To improve the predicted performance of roll and pitch angles in the short term, a novel hybrid EMD-adaptive PSO–LSTM model with the sliding window approach was proposed in this paper. Firstly, in order to solve the problem of nonlinear and nonstationary data affecting the prediction accuracy, an EMD-based denoising method was proposed to smooth the original ship motion time series data.

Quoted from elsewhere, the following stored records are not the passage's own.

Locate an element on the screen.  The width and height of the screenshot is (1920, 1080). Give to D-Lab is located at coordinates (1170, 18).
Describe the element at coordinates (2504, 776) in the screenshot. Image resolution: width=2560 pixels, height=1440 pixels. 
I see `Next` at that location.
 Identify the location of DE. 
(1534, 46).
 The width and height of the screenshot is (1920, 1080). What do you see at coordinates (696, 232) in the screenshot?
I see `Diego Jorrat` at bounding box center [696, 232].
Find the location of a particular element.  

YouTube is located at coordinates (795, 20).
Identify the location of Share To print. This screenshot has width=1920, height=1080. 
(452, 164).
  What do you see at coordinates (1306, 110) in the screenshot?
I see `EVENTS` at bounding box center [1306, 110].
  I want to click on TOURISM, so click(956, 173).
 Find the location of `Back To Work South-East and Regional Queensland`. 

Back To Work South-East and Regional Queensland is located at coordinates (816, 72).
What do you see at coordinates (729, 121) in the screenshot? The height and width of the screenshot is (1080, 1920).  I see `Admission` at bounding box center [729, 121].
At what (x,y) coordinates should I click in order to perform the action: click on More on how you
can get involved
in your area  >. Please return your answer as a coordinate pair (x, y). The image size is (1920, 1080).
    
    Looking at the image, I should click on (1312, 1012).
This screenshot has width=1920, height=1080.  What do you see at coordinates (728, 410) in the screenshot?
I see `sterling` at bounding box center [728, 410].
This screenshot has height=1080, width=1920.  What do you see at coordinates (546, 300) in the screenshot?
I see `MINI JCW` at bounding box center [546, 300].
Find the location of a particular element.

Secondly, an adaptive PSO algorithm was proposed to optimize the number of hidden units in the LSTM neural network to improve the accuracy of ship motion attitude prediction. To properly evaluate the performance of the proposed model, five sets of sea trial data were used for verification. The experimental results show the superiority of the proposed algorithm.